Nüchtern betrachtet, sorgt Abstinenz für Katerstimmung

Ich trinke derzeit keinen Alkohol. Das ist im fidel gluckernden Österreich ein Kapitalverbrechen und wird als hinterhältiger Angriff auf die hiesige Gemütlichkeit gewertet. Sobald die Leute meine Abstinenz bemerken, beginnt das fröhliche Rätselraten und somit Phase 1.

„Bist aber nicht noch einmal schwanger?“, „Nimmst starke Medikamente? Da schadet aber ein Glaserl eh nicht.“ Vermutlich wird hinter vorgehaltener Hand diskutiert, ob ich trockene Alkoholikerin bin. Danach kommt ungefragt die Erklärung, was denn davon zu halten sei: ungemütlich, langweilig und sehr schade sei das. Phase 2.

Kein Thema?

Phase 3: Man werde ja wohl noch ein paar Laster im Leben haben dürfen! Die will ich niemandem absprechen. Das Spannende an der ganzen Sache ist, dass ich sie nie aktiv thematisiere. Ich lehne einfach ab, wenn ich alkoholische Getränke angeboten bekomme, oder bestelle im Lokal anti. Das reicht beizeiten als Affront.
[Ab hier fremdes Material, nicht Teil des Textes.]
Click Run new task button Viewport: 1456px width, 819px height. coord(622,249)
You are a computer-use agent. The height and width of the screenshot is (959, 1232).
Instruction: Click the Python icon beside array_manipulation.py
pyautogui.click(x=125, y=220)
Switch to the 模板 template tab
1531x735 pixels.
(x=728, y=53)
In Phase 4 wird mir erklärt, dass ich sicher genau heute eine Ausnahme machen könne: „Jetzt wirst du doch mit uns anstoßen, ist ja mein Geburtstag!“. Das Problem mit den Ausnahmen ist, dass es ständig welche gibt: Ein anstrengender Tag, nach dem man sich das Bier „verdient“ hat. Eine wilde Party im Freundeskreis. Das Punschtrinken mit den Kolleginnen und Kollegen. Das fünfgängige Menü mit Weinbegleitung. Die Prosecco-Verkostung beim Italiener des Vertrauens. Ich spreche nur für mich, aber: Wenn ich mit Ausnahmen anfange, bin ich verloren.

Fühlt sich gut an

Ich verrate Ihnen, warum ich derzeit keinen Alkohol trinke. Weil ich nicht will. Weil es meinem Körper guttut und sich super anfühlt. Dass das Ganze auch zum lustigen Gesellschaftsexperiment wird, ist ein Extra-Zuckerl, das ich gerne nehme.